[Stored data entries]
● ● ● ● ● ● ●

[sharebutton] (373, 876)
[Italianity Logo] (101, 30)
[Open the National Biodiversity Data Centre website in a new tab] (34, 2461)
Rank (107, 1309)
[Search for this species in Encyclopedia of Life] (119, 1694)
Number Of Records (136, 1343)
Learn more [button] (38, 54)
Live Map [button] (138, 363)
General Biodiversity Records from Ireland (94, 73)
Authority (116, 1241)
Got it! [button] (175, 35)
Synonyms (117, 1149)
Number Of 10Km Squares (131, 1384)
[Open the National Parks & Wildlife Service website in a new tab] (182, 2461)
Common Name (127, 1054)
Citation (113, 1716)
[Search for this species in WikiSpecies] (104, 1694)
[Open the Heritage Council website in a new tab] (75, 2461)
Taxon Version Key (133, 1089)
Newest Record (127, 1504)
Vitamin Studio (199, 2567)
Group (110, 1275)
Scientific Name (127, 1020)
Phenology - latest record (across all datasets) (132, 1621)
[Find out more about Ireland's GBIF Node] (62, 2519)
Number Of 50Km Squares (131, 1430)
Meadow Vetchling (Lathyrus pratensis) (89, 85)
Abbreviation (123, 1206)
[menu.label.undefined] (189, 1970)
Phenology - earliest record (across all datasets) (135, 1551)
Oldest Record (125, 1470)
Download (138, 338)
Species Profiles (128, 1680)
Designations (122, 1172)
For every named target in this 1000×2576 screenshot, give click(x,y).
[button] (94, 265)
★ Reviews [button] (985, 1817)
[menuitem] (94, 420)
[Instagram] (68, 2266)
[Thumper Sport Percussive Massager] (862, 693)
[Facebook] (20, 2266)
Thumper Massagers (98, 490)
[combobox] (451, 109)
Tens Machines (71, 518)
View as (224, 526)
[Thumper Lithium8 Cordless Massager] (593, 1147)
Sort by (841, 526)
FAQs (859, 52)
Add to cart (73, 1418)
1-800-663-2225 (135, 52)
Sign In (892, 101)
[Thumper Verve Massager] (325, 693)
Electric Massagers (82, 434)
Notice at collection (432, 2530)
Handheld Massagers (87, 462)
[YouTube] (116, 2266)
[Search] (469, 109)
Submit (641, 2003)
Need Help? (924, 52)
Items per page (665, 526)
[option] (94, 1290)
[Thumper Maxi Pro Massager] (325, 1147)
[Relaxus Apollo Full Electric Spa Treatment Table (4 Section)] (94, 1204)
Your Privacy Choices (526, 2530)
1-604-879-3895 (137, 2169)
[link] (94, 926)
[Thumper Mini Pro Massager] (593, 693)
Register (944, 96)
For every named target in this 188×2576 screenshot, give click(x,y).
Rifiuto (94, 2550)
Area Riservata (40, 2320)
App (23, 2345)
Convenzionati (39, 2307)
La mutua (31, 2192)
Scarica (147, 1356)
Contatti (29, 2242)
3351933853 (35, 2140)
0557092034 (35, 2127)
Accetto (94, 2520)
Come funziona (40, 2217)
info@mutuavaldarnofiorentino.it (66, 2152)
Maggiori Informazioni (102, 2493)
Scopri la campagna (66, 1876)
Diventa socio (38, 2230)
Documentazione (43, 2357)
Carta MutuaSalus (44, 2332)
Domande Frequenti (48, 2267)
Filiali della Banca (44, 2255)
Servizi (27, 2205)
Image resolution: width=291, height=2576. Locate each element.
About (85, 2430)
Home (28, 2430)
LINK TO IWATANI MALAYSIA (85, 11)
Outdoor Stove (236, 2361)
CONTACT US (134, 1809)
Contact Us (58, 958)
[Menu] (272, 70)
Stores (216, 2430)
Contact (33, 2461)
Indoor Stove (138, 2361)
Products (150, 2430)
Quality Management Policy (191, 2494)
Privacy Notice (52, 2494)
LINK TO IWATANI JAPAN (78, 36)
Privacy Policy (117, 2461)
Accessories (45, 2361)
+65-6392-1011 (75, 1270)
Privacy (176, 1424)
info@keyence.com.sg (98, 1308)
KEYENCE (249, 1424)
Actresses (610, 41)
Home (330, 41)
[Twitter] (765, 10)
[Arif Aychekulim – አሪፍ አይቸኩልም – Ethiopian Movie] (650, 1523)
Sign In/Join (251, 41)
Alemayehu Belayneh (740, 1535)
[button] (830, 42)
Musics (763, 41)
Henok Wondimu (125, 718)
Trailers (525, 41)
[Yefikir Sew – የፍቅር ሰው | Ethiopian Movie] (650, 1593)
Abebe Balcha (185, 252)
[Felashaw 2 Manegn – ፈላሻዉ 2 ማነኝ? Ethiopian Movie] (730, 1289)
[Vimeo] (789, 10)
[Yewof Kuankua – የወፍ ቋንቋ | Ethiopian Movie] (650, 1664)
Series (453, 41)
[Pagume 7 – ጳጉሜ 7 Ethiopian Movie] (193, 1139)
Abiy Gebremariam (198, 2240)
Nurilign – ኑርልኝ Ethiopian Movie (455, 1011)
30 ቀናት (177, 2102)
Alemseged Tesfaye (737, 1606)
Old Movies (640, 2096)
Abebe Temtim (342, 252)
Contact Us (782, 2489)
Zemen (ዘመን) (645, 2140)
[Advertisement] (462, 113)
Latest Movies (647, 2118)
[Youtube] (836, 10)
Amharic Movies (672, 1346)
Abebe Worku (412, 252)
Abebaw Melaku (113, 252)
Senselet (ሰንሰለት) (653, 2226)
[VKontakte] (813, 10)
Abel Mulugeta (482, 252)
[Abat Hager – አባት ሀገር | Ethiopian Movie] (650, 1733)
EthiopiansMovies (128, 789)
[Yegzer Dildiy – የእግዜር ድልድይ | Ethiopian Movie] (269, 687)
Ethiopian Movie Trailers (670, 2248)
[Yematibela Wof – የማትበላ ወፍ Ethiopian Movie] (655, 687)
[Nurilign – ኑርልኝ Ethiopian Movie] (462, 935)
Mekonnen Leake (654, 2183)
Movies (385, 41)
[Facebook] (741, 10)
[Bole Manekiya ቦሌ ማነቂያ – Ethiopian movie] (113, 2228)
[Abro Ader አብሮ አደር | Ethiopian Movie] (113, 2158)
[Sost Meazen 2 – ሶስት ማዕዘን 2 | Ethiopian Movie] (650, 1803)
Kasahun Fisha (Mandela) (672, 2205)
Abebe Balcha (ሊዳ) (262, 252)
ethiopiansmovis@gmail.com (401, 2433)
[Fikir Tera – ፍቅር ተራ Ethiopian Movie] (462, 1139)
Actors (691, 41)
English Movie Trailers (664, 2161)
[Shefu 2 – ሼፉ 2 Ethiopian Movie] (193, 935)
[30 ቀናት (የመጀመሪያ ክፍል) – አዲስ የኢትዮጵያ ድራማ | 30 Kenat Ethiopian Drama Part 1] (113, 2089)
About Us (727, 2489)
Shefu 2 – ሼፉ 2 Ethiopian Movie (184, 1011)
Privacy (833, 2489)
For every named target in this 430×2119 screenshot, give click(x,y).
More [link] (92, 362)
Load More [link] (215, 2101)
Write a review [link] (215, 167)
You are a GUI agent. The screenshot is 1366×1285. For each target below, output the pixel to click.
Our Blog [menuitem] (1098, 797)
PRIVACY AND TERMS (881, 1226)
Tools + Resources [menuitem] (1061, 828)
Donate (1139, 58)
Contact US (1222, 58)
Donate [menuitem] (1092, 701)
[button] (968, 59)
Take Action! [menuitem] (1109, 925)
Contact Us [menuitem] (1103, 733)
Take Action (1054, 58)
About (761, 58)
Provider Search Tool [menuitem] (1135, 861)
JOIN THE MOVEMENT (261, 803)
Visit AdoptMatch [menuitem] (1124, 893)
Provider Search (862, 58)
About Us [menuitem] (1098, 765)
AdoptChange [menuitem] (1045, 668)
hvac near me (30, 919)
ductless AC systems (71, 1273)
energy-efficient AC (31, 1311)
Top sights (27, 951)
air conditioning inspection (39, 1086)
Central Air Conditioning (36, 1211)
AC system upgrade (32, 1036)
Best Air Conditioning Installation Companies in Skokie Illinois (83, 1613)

● ● ● ● ● ● ●

- Problem description
Each line in the entries above, starting at the line with "[menu.label.undefined] (189, 1970)" and ending at the line with "[button] (94, 265)", is to be printed exactly, and only those lines.

- Answer to the problem
[menu.label.undefined] (189, 1970)
Phenology - earliest record (across all datasets) (135, 1551)
Oldest Record (125, 1470)
Download (138, 338)
Species Profiles (128, 1680)
Designations (122, 1172)
For every named target in this 1000×2576 screenshot, give click(x,y).
[button] (94, 265)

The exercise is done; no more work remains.